**Data for this task:**
• • • •

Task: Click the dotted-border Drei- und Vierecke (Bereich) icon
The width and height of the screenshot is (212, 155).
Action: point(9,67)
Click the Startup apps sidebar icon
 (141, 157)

• • • •

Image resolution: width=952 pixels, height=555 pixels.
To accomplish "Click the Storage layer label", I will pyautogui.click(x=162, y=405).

• • • •

**Aim of the task:** Extract every line of the entries above that contains the string "width". Case counts.

**Worked answer:**
The width and height of the screenshot is (212, 155).
Image resolution: width=952 pixels, height=555 pixels.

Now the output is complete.